_Поставленная задача A_: Запишите целиком отрывок о Богородице, не внося в него никаких изменений.

Церковь. Небо на земле

Святые отцы называют Богородицу «непорочной и незнакомой с земными страстями» [198] , «отряхнувшей [от Себя] прилог всякой страсти» [199] . Она «никогда не согрешила ни единым помыслом» [200] . Она – «жилище всякой добродетели», Ее ум «устранен от всякого житейского и плотского пожелания», а Ее жизнь есть «восхождение к святости», делающее Ее «святым и удивительным храмом, достойным Бога Вышнего» [201] . Богородица – «средоточие божественных и человеческих дарований» [202] . Она настолько приближена к Богу, что «является единственной как бы границей между тварным и несотворенным естеством», то есть между естеством Божественным и человеческим, «и все знающие Бога познают и Ее – как Место Невместимого; и все восхваляющие Бога воспоют и Ее после Бога» [203] . Богородица – «Причина и бывших прежде Нее благословений и даров человеческому роду, и Предстательница настоящих и Ходатаица вечных. Она – основание пророков, начало апостолов, утверждение мучеников, основание учителей. Она – слава сущих на земле, радость сущих на небе, украшение всего создания» [204] .

_Строки записей_:
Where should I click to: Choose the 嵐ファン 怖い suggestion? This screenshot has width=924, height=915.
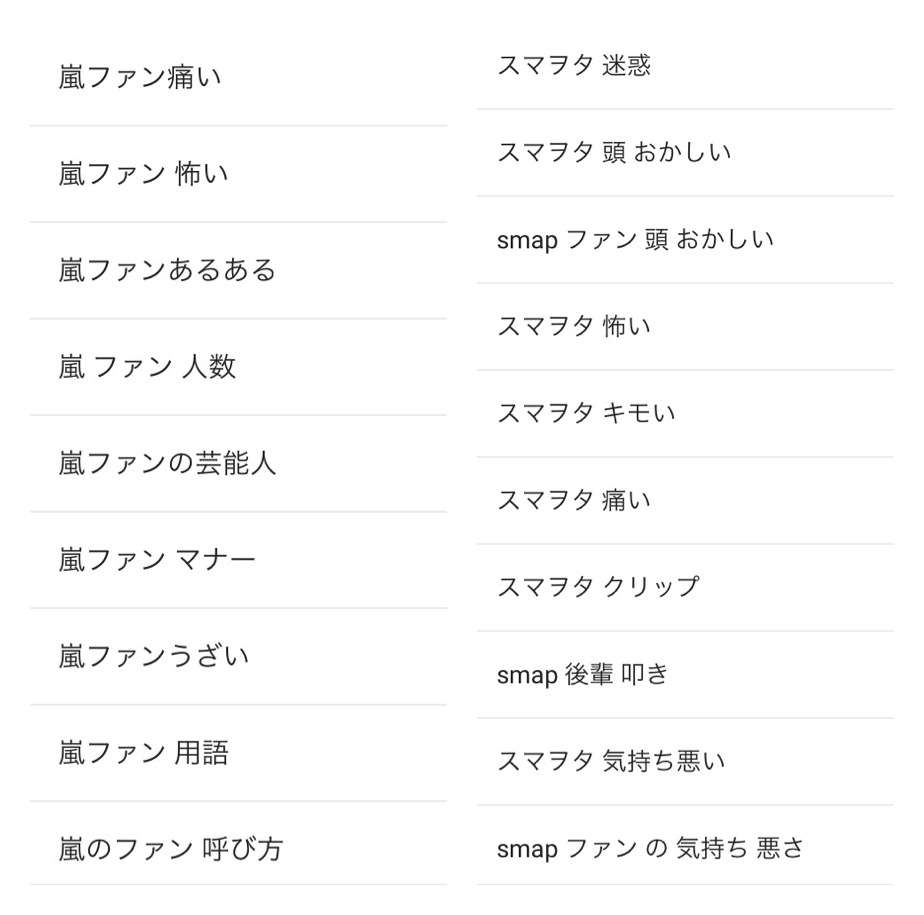[x=238, y=174]
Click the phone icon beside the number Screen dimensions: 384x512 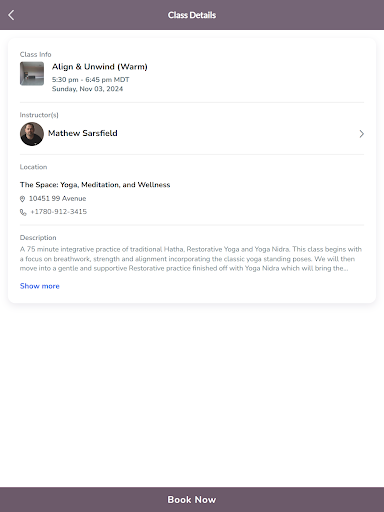[23, 212]

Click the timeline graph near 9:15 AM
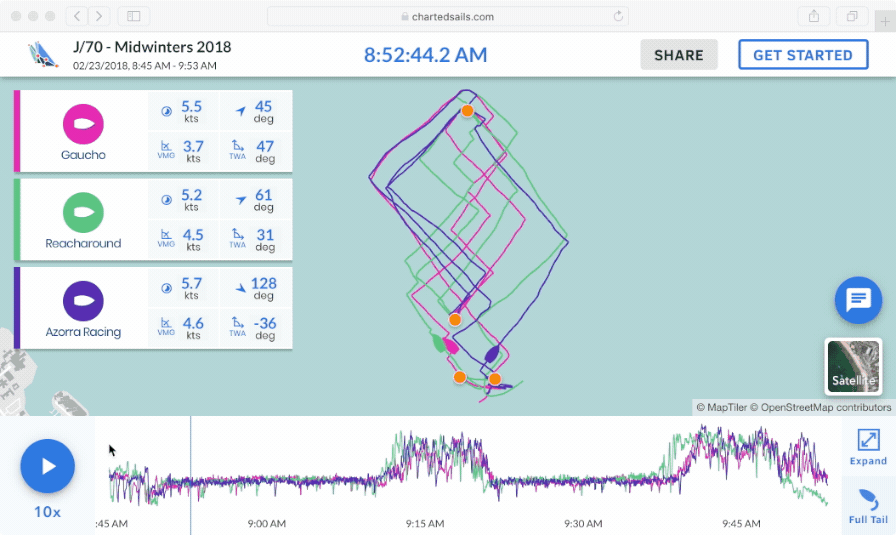(x=425, y=470)
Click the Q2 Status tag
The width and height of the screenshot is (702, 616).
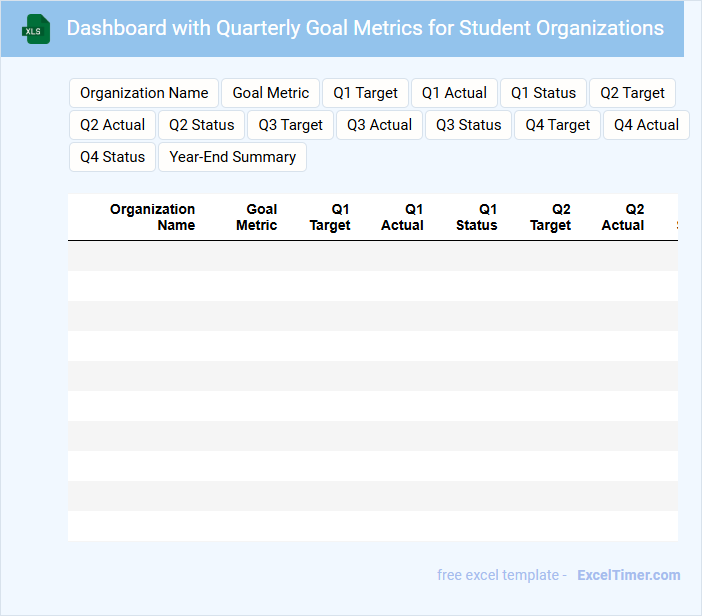pos(201,125)
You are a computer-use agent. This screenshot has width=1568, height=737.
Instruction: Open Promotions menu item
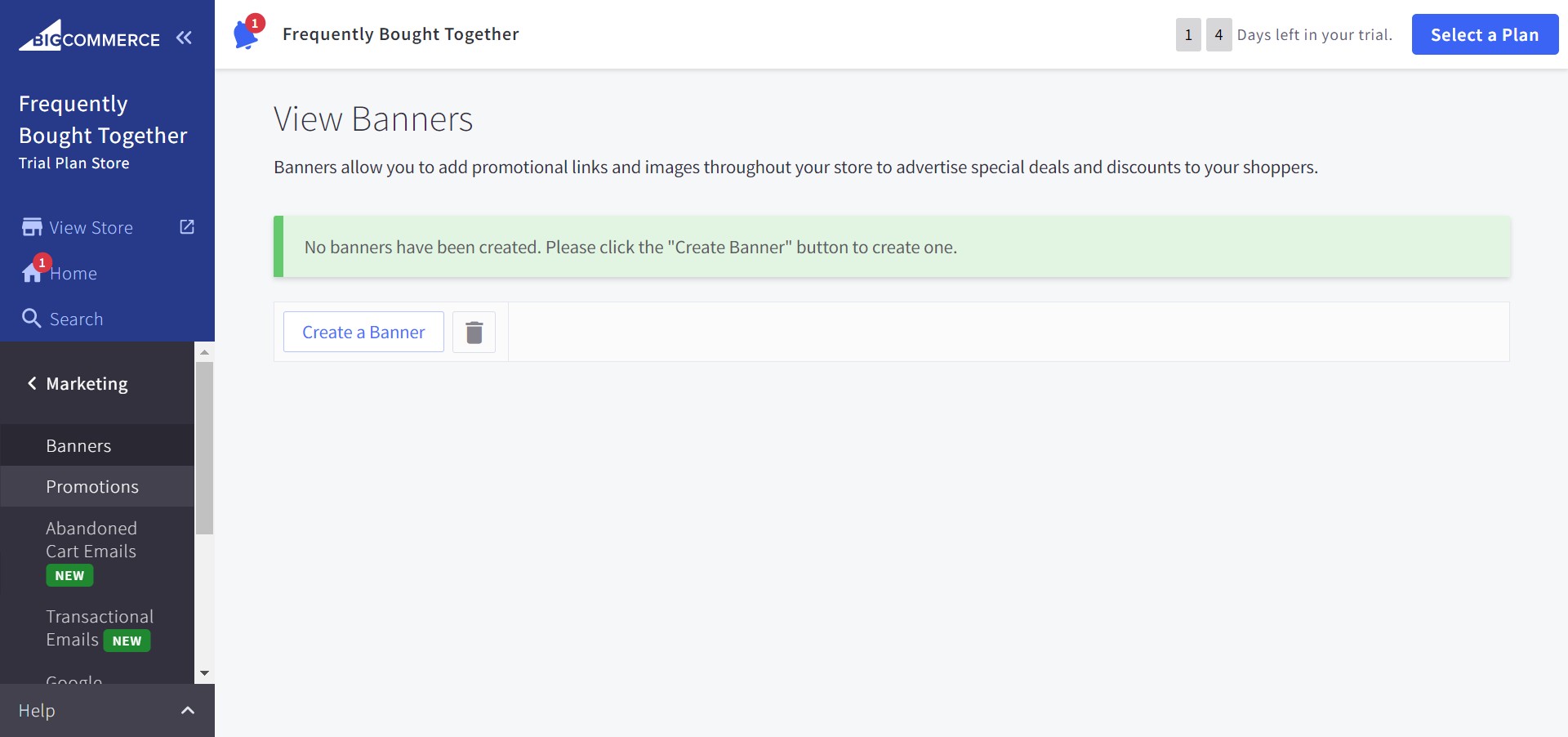pos(92,486)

_Поставленная задача B_: Верните все строки записей, в которых встречается слово «screenshot». Регистр букв учитывается.

_Итоговый ответ A_:
Церковь. Небо на земле

Святые отцы называют Богородицу «непорочной и незнакомой с земными страстями» [198] , «отряхнувшей [от Себя] прилог всякой страсти» [199] . Она «никогда не согрешила ни единым помыслом» [200] . Она – «жилище всякой добродетели», Ее ум «устранен от всякого житейского и плотского пожелания», а Ее жизнь есть «восхождение к святости», делающее Ее «святым и удивительным храмом, достойным Бога Вышнего» [201] . Богородица – «средоточие божественных и человеческих дарований» [202] . Она настолько приближена к Богу, что «является единственной как бы границей между тварным и несотворенным естеством», то есть между естеством Божественным и человеческим, «и все знающие Бога познают и Ее – как Место Невместимого; и все восхваляющие Бога воспоют и Ее после Бога» [203] . Богородица – «Причина и бывших прежде Нее благословений и даров человеческому роду, и Предстательница настоящих и Ходатаица вечных. Она – основание пророков, начало апостолов, утверждение мучеников, основание учителей. Она – слава сущих на земле, радость сущих на небе, украшение всего создания» [204] .

_Итоговый ответ B_:
Where should I click to: Choose the 嵐ファン 怖い suggestion? This screenshot has width=924, height=915.
The width and height of the screenshot is (702, 616).
You are a computer-use agent. This screenshot has width=1568, height=737.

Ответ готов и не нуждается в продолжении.